ZIP-code and DMA targeting unlocks regional segmentation plays that B2B SaaS teams actually use: field marketing alignment, event-market targeting, territory-based tests. If your sales org runs named-territory coverage, you can now mirror that structure in ChatGPT campaigns and compare lift against a holdout region. The ability to edit geo settings post-launch reduces the operational tax on marketing ops, too.

The reporting improvements are helpful but thin. Aggregate totals for impressions, clicks, and spend are a start. They speed up weekly reporting and reduce the manual work of summing rows in a CSV. But if your attribution model needs anything beyond top-of-funnel engagement metrics, you're still stitching together data outside the platform. Don't confuse visibility with measurement maturity.

The daily-budget limitation you'll hit immediately

Daily budgets only apply to new campaigns. That's a real constraint for teams running always-on programs. You can't migrate an existing lifetime-budget campaign to daily pacing without rebuilding it from scratch, which resets any learning the platform has accumulated. For now, treat daily budgets as an experiment-only tool. Run new tests with them; leave existing campaigns alone until OpenAI extends the feature.

This also means A/B comparisons between daily and lifetime pacing require parallel campaigns, not in-campaign toggles. Budget for the duplication.

How to run a first experiment this week

Setup: Create a new campaign in Ads Manager Beta. Select daily budget. Set $75–$150/day depending on your test market size. Choose two DMAs with comparable audience density for your ICP.

Hypothesis (make it falsifiable): If we target DMA A and DMA B with the same creative and daily budget, then CTR difference >15% between markets signals geo-specific intent variation worth scaling, because ChatGPT query context likely differs by region.

Success metric: CTR delta between DMAs. Guardrails: CPC stays within 2x your Google Search benchmark for the same audience. Stop-loss: If spend hits $1,000 with fewer than 50 clicks total, pause and reassess creative or targeting.

Readout: Pull aggregate totals from Ads Manager plus CSV export at day 7. Compare impressions, clicks, and spend by DMA. Don't over-interpret click volume as pipeline signal; this is a leading indicator test, not a conversion proof.

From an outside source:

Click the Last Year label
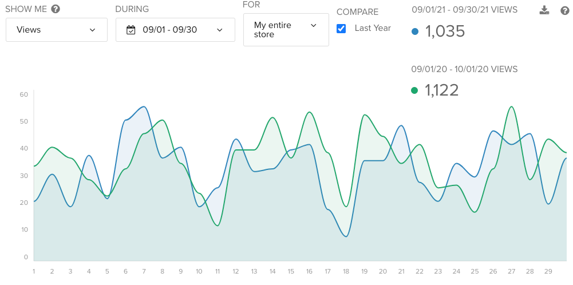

Next test: If one DMA outperforms, narrow to ZIP codes within that DMA and test creative variants. If neither performs, the channel might not have density for your ICP yet. That's a valid finding.

The trade-off nobody's talking about

ChatGPT ads sit inside a conversational interface. The user isn't searching with transactional intent the way they do on Google. They're asking questions, exploring ideas, working through problems. That context changes what "a click" means. A click from ChatGPT might be higher-curiosity, lower-intent than a click from paid search. Or it might be the opposite for certain verticals where the conversational frame builds trust before the click.

The honest answer: nobody has enough data yet to know. OpenAI's reporting gives you impressions, clicks, and spend. It doesn't give you conversion-path visibility. Until it does, treat every metric from this channel as directional, not definitive. Run holdout tests against your existing channels if you want to measure incrementality.

OpenAI shipped pacing, geo controls, and better reporting in a single update. Six months ago, the platform had none of those. The trajectory is clear even if the destination isn't. The teams that build clean test frameworks now, with falsifiable hypotheses and honest stop-losses, will have signal when the rest of the market is still debating whether to log in.